Seagate Discwizard will iirc, it's made by Acronis so that should work...though iirc when I transferred partitions/info from my old 500GB seagate to my new WD640GB AAKS it kept similar size consistency of the partition(s)...allowing me to adjust slightly.

I know there are other ways, you might try a toolset. Something that can "mirror" your info to the other drive. When I used Discwizard, all I did was copy, remove the 500GB and restart...it was like I never changed drives except for the noticable speed diff between the two drives (the WD is almost twice as fast as the ol' Seagate 7200.9) and more free space.
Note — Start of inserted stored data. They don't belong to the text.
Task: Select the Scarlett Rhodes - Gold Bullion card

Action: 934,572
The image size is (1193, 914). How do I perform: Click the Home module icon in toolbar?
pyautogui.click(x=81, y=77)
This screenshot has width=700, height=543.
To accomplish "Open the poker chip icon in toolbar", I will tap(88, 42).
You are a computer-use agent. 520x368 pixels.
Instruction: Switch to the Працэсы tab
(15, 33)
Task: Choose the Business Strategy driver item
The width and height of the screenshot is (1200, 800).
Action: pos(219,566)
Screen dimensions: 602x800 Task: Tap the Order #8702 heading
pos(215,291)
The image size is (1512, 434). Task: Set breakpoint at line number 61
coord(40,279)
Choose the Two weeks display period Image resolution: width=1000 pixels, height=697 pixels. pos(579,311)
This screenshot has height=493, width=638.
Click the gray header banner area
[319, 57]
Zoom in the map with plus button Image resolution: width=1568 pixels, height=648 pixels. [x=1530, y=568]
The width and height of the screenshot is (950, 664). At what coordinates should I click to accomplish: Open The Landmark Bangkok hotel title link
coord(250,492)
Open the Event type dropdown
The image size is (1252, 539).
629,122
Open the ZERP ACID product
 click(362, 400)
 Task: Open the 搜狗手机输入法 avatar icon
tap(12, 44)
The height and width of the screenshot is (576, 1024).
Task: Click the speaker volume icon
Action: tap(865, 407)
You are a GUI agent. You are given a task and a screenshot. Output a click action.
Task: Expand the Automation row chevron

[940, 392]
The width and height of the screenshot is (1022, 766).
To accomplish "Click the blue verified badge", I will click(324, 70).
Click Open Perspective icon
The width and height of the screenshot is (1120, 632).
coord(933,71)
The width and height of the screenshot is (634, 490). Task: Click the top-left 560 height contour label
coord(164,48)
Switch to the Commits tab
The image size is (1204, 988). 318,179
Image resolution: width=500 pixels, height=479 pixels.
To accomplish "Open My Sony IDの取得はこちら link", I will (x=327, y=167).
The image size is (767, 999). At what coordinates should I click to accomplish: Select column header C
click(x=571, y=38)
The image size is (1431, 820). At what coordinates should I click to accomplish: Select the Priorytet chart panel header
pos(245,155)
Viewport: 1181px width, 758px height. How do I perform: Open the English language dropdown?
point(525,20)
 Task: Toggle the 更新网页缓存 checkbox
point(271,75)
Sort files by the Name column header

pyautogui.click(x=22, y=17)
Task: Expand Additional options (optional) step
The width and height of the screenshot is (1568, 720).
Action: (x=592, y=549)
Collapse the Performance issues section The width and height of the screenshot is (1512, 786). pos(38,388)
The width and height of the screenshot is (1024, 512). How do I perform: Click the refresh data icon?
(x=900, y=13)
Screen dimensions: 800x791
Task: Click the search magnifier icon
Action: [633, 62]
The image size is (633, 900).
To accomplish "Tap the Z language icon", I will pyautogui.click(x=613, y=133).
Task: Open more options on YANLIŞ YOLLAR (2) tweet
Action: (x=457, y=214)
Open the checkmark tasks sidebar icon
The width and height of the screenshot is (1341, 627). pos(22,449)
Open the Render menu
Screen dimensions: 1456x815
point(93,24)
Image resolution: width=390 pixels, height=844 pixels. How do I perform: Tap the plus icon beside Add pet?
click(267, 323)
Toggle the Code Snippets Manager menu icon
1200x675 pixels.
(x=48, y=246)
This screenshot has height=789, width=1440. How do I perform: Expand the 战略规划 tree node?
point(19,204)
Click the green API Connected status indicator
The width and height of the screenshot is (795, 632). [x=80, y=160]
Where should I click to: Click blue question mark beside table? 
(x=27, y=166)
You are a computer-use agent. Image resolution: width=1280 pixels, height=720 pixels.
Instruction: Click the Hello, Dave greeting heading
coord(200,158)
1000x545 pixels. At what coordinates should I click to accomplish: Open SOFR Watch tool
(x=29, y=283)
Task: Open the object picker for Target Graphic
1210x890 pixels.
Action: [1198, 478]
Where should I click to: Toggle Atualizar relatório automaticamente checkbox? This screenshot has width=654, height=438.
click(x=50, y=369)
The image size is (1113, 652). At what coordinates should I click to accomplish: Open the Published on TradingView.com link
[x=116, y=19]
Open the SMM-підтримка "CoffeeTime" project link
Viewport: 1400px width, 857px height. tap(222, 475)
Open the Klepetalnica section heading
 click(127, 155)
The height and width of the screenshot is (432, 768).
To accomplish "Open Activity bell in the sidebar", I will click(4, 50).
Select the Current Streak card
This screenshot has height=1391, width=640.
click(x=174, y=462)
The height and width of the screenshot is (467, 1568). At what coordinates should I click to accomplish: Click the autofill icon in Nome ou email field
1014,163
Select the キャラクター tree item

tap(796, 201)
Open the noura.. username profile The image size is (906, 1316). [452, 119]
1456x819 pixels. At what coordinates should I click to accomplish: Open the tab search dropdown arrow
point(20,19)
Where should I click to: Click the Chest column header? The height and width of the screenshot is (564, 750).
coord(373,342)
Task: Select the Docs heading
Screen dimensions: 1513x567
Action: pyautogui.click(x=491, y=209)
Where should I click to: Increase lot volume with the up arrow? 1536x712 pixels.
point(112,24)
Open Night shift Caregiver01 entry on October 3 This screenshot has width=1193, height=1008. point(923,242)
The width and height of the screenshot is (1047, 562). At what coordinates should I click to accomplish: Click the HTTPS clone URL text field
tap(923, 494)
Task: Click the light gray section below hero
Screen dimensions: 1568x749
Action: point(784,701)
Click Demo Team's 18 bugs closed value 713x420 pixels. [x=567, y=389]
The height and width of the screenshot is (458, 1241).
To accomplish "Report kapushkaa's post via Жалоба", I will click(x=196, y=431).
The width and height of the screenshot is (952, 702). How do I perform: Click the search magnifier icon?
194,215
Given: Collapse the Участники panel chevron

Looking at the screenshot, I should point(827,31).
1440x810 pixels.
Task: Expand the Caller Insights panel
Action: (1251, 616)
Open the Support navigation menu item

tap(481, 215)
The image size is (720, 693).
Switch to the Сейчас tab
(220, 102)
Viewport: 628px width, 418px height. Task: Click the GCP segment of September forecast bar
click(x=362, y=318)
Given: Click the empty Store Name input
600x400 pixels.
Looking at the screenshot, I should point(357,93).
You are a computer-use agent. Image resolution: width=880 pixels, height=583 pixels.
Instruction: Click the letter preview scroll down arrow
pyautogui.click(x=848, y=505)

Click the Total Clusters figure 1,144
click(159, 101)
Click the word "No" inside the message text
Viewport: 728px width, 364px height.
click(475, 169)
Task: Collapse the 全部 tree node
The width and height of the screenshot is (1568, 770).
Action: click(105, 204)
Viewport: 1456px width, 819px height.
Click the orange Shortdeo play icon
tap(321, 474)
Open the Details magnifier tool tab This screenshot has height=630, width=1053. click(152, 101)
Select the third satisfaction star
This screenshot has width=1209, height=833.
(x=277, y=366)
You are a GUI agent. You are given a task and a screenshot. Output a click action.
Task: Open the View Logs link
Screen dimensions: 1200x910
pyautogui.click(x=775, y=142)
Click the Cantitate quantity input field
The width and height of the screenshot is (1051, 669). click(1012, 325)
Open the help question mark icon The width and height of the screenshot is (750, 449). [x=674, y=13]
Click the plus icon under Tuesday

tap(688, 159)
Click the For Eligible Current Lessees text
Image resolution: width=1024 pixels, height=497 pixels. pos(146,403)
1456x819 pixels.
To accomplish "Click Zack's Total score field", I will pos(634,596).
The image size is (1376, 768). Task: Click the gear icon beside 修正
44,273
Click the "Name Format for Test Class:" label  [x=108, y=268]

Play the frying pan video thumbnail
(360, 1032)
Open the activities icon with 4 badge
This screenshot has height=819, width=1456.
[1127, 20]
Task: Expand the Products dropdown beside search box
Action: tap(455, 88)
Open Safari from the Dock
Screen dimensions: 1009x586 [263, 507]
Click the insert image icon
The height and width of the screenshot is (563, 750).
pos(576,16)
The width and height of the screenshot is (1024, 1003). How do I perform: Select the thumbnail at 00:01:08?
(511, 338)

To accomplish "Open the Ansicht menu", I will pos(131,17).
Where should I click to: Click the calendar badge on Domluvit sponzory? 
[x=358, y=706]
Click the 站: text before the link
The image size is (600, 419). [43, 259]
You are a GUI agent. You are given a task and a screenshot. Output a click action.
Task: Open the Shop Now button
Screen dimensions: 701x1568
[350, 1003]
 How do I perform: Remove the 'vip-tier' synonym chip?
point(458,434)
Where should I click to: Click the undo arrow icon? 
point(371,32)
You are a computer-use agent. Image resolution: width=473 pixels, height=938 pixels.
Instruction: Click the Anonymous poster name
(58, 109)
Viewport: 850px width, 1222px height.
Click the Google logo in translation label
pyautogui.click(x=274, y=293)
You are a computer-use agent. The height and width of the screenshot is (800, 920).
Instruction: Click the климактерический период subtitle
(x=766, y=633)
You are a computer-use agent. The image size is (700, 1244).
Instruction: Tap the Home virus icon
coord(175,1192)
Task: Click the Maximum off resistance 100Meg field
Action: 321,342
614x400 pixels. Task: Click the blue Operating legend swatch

That was nice...it did take a long time, but I had about 300GB worth of stuff to move and two partitions and intall of Vista x64 SP1.


----------



## freaksavior (Jan 19, 2009)

Thank m8,

would you go with the 7200.12? or someting else? had really good luck with seagate so far.

the 160gb is going to be my mbp backup disk


----------



## Hayder_Master (Jan 19, 2009)

you can use norten ghost ,but in this case you see you hard drive as 160g only , so after that try windows boot and you create partitions for the left space


----------



## Kursah (Jan 19, 2009)

freaksavior said:


> Thank m8,
> 
> would you go with the 7200.12? or someting else? had really good luck with seagate so far.
> 
> the 160gb is going to be my mbp backup disk



Seagate is good stuff...I haven't messed with the .12's, but I've messed with .9's, .10's and .11's all were good. The biggest improvement was from .9 to .10, quieter, faster, NCQ, etc. Good drives, I gotta say my WD 640 AAKS converted me to liking WD again...can't complain! I think you'll be fine with whatever you choose from Seagate, Western Digital or Samsung...I'd say get what has the best price for the size you're after tbh...the performance differences won't be very far apart. Especially with the few platters and higher platter densities used in newer drives...all of them perform similarly which is great!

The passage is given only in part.